• SUPPLIED RECORDS:
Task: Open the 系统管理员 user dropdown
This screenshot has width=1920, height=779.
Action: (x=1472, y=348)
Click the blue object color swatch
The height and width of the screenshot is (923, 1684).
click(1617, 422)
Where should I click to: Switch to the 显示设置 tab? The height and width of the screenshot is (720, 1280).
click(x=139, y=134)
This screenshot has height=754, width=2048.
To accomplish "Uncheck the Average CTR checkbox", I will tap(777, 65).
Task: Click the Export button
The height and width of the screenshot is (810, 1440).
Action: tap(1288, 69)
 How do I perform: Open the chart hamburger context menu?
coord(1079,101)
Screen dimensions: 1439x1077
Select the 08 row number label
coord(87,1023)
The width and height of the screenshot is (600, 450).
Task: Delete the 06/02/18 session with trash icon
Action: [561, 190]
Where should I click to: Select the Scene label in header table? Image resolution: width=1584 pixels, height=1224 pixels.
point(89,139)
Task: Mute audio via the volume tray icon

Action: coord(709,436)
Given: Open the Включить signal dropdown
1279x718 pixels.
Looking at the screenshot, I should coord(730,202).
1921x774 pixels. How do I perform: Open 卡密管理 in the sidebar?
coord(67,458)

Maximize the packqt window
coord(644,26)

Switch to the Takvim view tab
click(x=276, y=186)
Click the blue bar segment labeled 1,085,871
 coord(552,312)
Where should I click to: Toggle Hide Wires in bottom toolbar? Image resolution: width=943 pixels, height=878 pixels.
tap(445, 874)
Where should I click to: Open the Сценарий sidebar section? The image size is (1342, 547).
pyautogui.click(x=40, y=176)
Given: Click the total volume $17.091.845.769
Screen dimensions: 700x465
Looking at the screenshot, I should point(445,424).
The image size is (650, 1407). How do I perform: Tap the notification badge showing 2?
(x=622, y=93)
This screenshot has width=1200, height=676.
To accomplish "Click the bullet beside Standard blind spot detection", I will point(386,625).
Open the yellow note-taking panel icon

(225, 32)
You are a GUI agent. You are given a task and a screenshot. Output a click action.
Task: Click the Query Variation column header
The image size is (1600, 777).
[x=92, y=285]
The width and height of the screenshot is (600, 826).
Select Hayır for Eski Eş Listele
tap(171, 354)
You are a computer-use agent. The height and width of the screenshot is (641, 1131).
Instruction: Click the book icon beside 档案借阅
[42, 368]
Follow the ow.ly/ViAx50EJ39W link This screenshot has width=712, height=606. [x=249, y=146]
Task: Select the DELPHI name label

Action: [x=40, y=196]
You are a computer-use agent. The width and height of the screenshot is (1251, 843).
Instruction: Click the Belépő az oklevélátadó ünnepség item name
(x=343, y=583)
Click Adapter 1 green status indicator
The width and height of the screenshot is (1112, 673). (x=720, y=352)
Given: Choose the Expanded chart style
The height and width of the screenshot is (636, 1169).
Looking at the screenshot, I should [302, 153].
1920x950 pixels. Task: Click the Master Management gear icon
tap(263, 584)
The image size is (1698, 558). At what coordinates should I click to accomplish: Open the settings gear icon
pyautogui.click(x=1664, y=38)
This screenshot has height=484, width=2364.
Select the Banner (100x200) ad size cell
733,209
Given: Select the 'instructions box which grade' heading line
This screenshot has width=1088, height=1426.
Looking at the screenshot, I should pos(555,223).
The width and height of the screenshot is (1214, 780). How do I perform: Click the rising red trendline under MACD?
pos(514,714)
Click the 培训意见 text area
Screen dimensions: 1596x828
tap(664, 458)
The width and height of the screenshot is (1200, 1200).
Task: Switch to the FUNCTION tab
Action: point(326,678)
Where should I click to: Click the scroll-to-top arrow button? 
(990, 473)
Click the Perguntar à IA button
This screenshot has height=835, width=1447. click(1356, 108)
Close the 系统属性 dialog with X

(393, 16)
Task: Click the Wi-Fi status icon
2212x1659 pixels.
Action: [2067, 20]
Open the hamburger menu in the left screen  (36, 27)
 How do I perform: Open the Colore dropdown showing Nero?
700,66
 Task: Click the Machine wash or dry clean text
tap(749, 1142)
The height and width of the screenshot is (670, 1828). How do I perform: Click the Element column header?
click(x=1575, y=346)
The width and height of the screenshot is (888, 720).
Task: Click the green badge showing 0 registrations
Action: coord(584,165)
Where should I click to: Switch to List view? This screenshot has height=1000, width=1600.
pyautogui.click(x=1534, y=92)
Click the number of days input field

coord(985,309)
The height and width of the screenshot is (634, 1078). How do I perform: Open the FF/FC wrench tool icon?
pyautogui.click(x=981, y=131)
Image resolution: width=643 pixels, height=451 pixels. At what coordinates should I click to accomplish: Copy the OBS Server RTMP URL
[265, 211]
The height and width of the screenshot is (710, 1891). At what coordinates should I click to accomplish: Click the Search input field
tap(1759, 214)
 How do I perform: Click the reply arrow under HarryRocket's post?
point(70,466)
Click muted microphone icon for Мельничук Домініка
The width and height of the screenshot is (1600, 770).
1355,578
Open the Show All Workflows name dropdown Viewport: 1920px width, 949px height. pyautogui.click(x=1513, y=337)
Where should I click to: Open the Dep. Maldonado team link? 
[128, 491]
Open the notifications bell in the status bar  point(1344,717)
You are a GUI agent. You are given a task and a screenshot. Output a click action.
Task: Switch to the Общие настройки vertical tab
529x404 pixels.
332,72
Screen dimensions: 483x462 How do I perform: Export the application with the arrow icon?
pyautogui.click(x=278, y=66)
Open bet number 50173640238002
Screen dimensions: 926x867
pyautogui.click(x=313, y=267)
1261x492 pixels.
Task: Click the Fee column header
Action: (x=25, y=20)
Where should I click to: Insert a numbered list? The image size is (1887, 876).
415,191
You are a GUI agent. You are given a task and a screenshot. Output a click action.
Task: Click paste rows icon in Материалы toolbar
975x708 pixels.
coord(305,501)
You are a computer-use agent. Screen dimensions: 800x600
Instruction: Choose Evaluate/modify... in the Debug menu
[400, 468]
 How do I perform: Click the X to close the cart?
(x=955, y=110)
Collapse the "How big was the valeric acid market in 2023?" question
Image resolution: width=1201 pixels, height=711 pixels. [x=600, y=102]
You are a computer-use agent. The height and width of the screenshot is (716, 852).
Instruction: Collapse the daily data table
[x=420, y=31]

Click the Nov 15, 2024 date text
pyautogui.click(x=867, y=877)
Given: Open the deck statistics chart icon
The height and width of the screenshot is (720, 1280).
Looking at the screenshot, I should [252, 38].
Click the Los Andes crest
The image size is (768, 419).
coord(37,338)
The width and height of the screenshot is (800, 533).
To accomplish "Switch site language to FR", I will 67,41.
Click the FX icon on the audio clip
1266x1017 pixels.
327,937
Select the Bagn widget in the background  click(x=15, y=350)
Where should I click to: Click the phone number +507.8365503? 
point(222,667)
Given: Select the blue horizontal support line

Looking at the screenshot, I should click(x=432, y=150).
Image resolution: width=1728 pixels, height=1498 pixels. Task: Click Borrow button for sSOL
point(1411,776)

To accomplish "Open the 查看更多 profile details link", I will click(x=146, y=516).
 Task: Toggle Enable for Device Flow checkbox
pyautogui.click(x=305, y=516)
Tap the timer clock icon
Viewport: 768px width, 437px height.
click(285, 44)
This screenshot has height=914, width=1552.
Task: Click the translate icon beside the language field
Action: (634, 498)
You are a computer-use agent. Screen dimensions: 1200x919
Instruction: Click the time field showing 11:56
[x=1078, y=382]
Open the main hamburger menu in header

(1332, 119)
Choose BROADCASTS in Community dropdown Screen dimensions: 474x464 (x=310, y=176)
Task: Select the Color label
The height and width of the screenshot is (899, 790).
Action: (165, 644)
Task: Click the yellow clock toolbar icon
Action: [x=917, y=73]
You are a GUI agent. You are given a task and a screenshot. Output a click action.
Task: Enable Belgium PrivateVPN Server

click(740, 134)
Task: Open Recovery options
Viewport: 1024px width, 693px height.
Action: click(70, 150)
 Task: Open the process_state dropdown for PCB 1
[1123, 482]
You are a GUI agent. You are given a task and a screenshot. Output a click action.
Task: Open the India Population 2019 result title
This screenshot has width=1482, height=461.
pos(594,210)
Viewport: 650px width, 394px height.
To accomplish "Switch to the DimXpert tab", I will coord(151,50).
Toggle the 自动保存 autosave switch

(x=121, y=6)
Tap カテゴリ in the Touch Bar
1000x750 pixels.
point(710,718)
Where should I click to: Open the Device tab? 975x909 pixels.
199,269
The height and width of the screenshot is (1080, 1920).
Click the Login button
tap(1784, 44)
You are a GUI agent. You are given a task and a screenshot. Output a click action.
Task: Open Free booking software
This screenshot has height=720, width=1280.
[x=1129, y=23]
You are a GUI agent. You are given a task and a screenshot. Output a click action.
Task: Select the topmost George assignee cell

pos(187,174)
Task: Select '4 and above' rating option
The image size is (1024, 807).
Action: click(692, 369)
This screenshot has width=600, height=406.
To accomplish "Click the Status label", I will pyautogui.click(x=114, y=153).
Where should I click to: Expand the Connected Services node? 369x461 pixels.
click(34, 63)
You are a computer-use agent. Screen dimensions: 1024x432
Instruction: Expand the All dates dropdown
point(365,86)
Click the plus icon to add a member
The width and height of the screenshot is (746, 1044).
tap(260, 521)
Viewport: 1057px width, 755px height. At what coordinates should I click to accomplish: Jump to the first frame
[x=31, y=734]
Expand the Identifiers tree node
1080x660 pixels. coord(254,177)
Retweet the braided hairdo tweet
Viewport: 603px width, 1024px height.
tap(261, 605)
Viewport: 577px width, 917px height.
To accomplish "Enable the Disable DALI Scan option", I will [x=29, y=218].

• WORK REQUEST: Take each line in the listing that has the word "computer" and copy it.

• PROBLEM SOLUTION:
You are a computer-use agent. The height and width of the screenshot is (641, 1131).
You are a computer-use agent. The width and height of the screenshot is (1251, 843).
You are a computer-use agent. Screen dimensions: 800x600
You are a computer-use agent. The height and width of the screenshot is (716, 852).
You are a computer-use agent. Screen dimensions: 1200x919
You are a computer-use agent. Screen dimensions: 1024x432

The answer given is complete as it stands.